> _WORK TASK_:
Find the line with "The width and height of the screenshot is (868, 250)." in the entries below, then reproduce it and every line after it down to and including the line with "You are a computer-use agent. Screen", exactly.
= = =
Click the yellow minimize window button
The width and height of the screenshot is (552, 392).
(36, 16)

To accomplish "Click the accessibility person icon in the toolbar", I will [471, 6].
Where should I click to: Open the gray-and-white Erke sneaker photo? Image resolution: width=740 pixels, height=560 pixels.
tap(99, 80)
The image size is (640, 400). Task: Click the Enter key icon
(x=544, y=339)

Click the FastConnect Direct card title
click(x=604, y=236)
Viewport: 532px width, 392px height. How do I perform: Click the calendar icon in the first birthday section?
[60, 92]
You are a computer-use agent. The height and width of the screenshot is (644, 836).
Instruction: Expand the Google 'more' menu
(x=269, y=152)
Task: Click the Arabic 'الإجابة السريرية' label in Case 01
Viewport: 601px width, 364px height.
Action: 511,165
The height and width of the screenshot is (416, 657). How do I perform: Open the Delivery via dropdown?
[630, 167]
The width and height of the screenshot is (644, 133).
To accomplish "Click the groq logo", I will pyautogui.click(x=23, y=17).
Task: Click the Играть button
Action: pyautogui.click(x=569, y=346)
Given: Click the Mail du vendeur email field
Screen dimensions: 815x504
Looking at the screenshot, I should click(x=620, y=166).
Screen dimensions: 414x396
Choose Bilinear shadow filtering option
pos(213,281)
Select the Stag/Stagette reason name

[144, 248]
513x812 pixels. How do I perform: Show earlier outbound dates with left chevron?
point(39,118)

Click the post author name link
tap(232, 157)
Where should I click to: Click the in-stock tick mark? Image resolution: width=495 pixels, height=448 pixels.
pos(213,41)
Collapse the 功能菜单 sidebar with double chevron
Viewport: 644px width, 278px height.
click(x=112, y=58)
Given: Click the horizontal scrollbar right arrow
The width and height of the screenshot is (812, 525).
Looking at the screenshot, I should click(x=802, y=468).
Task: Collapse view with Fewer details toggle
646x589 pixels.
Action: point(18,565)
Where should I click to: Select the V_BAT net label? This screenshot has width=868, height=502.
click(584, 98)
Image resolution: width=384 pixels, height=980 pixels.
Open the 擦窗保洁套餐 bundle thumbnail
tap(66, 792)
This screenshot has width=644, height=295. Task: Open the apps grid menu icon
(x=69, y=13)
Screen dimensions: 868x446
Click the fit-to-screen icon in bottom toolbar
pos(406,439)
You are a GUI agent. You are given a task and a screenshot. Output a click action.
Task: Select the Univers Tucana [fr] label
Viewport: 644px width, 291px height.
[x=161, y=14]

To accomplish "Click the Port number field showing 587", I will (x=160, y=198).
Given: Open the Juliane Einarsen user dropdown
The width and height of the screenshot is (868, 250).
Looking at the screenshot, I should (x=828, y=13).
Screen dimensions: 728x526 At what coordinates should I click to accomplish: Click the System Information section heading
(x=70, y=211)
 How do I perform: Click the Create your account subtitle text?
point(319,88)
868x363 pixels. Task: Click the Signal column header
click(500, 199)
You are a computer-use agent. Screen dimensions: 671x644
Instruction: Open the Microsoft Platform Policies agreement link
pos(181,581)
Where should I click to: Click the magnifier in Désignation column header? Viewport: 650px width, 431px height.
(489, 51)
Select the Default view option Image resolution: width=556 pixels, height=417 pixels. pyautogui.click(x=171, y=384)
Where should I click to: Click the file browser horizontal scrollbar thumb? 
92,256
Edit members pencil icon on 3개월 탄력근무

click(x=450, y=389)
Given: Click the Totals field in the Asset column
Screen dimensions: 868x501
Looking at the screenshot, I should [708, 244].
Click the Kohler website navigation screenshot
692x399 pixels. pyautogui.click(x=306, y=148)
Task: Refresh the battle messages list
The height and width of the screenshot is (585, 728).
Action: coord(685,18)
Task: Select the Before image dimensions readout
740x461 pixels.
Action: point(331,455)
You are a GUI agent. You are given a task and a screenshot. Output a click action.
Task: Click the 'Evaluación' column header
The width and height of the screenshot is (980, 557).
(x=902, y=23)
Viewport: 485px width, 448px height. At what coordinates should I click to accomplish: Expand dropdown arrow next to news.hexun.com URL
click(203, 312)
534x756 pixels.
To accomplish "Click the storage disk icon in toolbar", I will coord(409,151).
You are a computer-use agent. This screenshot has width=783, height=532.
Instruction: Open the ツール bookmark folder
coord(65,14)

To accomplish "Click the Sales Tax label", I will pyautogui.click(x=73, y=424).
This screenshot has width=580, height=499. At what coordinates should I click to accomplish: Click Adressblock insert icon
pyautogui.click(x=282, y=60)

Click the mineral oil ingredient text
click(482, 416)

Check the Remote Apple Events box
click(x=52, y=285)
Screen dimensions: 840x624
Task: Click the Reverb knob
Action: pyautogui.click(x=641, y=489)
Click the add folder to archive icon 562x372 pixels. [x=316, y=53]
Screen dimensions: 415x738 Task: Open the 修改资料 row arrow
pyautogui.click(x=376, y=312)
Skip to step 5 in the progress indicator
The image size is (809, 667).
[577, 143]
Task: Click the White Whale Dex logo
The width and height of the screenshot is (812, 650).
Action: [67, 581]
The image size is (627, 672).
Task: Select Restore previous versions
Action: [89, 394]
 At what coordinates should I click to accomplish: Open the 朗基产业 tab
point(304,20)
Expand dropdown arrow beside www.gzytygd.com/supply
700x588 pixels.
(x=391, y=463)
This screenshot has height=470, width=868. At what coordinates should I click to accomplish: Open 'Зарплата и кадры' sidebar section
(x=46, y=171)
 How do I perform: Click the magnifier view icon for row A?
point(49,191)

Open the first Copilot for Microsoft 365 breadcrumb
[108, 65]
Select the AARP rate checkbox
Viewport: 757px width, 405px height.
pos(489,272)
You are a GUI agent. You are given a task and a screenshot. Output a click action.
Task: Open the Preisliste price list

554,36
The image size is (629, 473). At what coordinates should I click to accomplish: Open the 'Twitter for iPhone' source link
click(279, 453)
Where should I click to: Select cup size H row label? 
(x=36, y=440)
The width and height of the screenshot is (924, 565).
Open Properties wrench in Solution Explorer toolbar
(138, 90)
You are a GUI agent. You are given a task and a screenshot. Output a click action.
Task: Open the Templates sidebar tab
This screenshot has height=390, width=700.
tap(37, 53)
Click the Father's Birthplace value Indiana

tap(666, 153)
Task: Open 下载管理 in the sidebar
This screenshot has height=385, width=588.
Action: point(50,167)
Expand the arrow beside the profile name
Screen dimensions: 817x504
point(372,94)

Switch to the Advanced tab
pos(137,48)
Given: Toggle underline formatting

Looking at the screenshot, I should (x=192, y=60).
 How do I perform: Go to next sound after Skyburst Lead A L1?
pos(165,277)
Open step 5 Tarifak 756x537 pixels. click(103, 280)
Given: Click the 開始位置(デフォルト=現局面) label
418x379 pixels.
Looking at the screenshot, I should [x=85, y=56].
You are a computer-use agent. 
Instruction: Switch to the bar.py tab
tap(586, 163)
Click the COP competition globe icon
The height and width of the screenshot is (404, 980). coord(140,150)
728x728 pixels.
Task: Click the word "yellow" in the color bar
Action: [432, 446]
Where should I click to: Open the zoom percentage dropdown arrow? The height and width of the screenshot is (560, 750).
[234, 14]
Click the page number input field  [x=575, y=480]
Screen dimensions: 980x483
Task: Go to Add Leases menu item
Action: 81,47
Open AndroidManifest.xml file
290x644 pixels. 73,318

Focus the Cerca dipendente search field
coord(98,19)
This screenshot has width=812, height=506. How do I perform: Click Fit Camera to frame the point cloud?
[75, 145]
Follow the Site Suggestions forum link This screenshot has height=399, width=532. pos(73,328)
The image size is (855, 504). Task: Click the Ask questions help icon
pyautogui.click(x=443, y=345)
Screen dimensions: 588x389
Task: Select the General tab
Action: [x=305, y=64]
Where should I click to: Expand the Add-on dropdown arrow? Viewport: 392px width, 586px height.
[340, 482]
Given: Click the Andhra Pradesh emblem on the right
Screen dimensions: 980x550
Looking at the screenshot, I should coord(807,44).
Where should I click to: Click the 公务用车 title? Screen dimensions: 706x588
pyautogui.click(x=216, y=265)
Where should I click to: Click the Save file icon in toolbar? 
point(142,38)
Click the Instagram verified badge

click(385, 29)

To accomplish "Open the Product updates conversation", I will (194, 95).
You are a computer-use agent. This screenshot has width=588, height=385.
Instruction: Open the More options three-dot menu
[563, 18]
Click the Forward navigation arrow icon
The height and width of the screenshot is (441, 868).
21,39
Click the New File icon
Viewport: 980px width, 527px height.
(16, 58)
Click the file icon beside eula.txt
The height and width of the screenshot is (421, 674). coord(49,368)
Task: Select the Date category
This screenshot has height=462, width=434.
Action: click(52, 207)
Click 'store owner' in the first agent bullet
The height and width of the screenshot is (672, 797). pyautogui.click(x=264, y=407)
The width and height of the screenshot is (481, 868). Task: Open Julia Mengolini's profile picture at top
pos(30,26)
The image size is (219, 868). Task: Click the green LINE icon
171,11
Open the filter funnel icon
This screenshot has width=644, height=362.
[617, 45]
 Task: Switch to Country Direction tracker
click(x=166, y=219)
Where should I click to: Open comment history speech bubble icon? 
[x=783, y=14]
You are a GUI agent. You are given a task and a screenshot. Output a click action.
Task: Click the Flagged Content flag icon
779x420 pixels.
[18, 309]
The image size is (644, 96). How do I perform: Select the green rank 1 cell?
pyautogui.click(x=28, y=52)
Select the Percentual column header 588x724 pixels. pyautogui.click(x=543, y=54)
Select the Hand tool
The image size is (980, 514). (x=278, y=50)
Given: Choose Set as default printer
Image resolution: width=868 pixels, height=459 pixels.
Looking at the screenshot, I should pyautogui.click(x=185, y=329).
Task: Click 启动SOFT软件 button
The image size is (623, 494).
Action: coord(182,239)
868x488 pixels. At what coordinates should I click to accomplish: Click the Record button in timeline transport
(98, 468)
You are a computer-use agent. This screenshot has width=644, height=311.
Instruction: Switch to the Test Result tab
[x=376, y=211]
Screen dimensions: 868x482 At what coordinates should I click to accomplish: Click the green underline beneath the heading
= = =
> _RESPONSE AREA_:
The width and height of the screenshot is (868, 250).
Looking at the screenshot, I should (x=828, y=13).
Screen dimensions: 728x526 At what coordinates should I click to accomplish: Click the System Information section heading
(x=70, y=211)
 How do I perform: Click the Create your account subtitle text?
point(319,88)
868x363 pixels. Task: Click the Signal column header
click(500, 199)
You are a computer-use agent. Screen dimensions: 671x644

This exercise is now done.